● **GIVEN ENTRIES**:
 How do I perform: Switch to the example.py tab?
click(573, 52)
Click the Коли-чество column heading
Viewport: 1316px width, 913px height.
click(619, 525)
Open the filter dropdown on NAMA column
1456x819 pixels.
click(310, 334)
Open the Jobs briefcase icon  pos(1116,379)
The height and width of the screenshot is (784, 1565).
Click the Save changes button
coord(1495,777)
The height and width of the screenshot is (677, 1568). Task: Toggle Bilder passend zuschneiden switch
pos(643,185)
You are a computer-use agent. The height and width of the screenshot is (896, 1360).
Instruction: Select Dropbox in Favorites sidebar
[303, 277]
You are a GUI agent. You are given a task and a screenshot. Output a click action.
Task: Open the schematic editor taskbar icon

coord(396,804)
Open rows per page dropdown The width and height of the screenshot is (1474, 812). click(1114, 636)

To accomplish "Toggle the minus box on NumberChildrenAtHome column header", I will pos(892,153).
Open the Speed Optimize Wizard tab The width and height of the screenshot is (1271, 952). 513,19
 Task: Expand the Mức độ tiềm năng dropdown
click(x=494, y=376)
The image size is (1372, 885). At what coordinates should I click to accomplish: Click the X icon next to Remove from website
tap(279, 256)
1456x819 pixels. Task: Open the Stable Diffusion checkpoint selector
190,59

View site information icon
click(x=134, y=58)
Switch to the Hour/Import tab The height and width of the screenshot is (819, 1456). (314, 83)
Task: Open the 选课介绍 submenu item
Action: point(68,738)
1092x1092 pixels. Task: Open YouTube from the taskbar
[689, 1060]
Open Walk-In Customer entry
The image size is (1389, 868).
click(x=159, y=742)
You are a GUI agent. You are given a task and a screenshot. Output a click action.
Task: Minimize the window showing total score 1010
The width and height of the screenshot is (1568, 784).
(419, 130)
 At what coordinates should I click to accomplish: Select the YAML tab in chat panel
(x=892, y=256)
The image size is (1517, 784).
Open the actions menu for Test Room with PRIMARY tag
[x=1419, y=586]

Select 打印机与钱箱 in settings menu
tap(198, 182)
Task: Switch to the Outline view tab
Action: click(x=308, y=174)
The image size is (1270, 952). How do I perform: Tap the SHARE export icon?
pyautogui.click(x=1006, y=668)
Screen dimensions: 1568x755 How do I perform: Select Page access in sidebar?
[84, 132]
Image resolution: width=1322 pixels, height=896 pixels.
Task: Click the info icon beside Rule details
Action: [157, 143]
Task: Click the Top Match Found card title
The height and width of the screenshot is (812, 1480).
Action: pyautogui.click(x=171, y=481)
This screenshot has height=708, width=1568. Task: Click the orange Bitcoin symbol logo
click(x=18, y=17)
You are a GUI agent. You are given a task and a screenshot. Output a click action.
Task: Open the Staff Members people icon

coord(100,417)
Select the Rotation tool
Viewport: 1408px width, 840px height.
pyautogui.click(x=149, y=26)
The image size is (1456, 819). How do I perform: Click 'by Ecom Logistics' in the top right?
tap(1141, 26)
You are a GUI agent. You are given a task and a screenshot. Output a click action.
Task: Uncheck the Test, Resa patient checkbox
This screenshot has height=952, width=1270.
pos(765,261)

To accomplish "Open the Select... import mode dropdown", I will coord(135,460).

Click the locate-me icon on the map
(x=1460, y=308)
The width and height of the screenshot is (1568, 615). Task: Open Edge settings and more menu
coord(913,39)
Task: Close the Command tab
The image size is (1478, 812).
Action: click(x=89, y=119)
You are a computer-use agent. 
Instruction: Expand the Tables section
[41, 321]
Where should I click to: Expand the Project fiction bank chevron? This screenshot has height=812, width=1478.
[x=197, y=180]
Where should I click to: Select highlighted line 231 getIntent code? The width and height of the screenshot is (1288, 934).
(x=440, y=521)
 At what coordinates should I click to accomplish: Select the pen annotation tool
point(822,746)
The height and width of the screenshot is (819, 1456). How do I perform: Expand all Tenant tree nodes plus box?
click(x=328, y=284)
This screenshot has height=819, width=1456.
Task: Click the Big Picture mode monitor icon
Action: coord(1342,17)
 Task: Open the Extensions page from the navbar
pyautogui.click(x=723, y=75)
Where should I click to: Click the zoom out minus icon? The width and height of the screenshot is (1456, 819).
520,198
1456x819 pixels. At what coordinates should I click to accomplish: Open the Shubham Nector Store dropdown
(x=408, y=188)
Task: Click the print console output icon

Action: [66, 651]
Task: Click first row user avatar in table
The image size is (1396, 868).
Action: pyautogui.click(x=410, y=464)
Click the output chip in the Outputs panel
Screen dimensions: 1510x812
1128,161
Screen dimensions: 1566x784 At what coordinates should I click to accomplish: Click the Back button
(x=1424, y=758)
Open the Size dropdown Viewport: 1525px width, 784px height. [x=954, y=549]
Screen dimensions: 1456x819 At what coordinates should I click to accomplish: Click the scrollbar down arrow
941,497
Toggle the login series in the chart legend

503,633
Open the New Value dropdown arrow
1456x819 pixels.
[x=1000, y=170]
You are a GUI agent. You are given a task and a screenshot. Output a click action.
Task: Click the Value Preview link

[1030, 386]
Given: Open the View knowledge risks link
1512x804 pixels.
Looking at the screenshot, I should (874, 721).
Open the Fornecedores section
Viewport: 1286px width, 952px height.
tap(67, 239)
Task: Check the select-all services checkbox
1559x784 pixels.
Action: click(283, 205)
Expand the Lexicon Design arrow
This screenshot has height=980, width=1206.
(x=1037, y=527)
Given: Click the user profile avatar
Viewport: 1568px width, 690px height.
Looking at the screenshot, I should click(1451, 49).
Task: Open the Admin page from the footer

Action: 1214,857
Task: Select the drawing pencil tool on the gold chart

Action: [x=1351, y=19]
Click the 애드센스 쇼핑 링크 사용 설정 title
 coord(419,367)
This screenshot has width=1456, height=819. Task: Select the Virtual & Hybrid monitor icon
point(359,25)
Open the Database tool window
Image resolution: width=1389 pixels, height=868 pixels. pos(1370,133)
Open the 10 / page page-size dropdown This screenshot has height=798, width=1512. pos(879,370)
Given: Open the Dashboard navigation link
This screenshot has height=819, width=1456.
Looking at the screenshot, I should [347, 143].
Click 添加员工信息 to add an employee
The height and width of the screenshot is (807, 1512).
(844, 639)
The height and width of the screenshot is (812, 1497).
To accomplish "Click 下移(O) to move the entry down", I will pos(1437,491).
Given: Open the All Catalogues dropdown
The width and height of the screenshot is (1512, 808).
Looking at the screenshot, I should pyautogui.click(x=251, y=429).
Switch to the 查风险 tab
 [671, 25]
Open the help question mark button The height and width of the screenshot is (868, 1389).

● **WORK REQUIRED**:
Write out exactly the lines above from the line with "Task: Open the Extensions" through the line with "Open the Size", both of them included, and leave out all other lines.

● **TASK RESULT**:
 Task: Open the Extensions page from the navbar
pyautogui.click(x=723, y=75)
Where should I click to: Click the zoom out minus icon? The width and height of the screenshot is (1456, 819).
520,198
1456x819 pixels. At what coordinates should I click to accomplish: Open the Shubham Nector Store dropdown
(x=408, y=188)
Task: Click the print console output icon

Action: [66, 651]
Task: Click first row user avatar in table
The image size is (1396, 868).
Action: pyautogui.click(x=410, y=464)
Click the output chip in the Outputs panel
Screen dimensions: 1510x812
1128,161
Screen dimensions: 1566x784 At what coordinates should I click to accomplish: Click the Back button
(x=1424, y=758)
Open the Size dropdown Viewport: 1525px width, 784px height. [x=954, y=549]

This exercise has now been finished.